- [Request]
Output as a Markdown table with columns n and Line the records, one row per line and no blank lines, beginning at the line that contains "Where should I click to: Click the Chelsea" and ending after the line that contains "This screenshot has height=348, width=506.". Leave the pictures out of the answer.

- [Exercise data]
----------
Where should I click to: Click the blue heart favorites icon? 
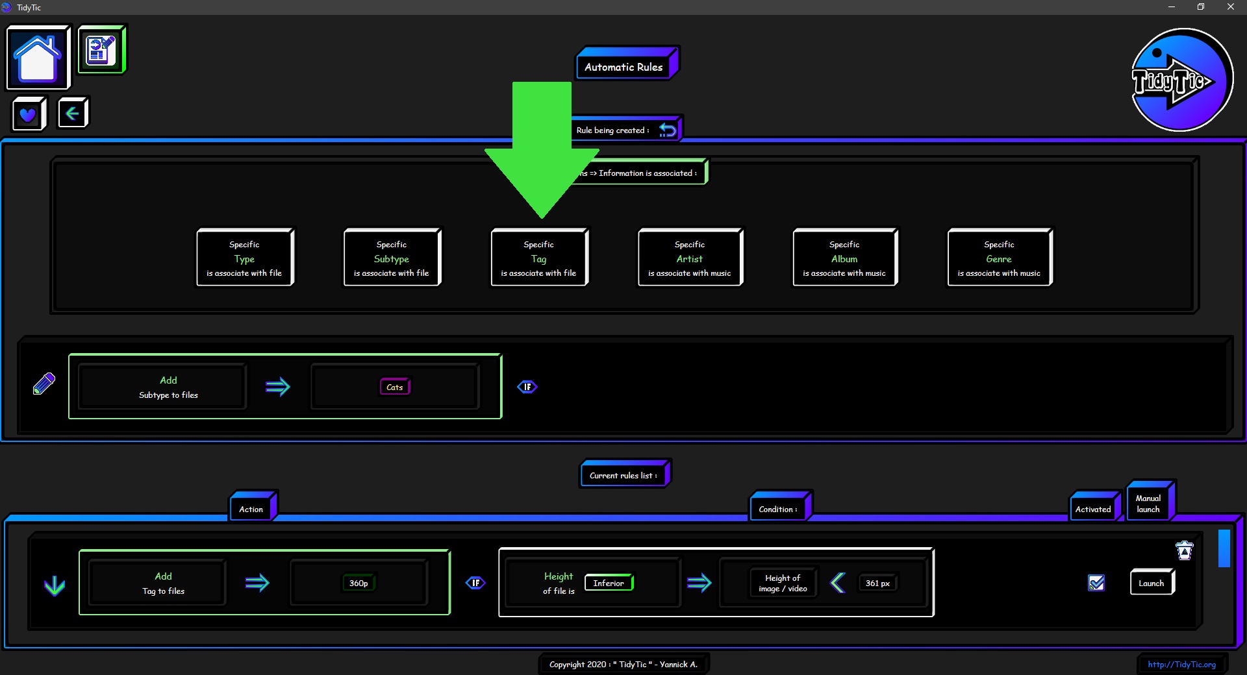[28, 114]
----------
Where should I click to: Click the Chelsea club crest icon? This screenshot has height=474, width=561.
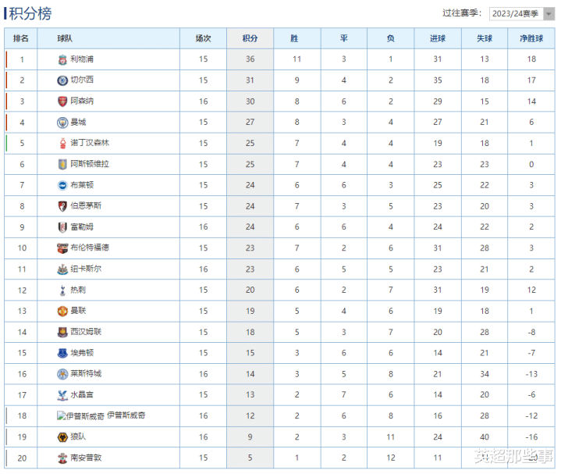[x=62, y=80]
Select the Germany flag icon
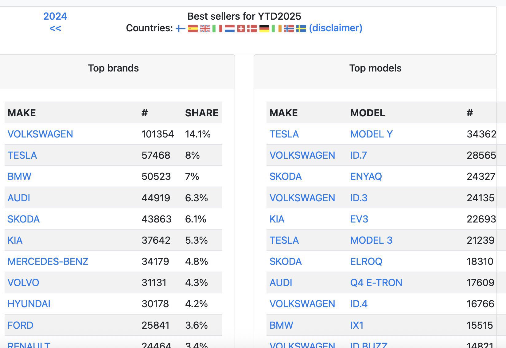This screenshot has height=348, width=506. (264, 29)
----------
- [Solution for this exercise]
| n | Line |
|---|---|
| 1 | Where should I click to: Click the Chelsea club crest icon? This screenshot has height=474, width=561. |
| 2 | [x=62, y=80] |
| 3 | Select the Germany flag icon |
| 4 | This screenshot has height=348, width=506. (264, 29) |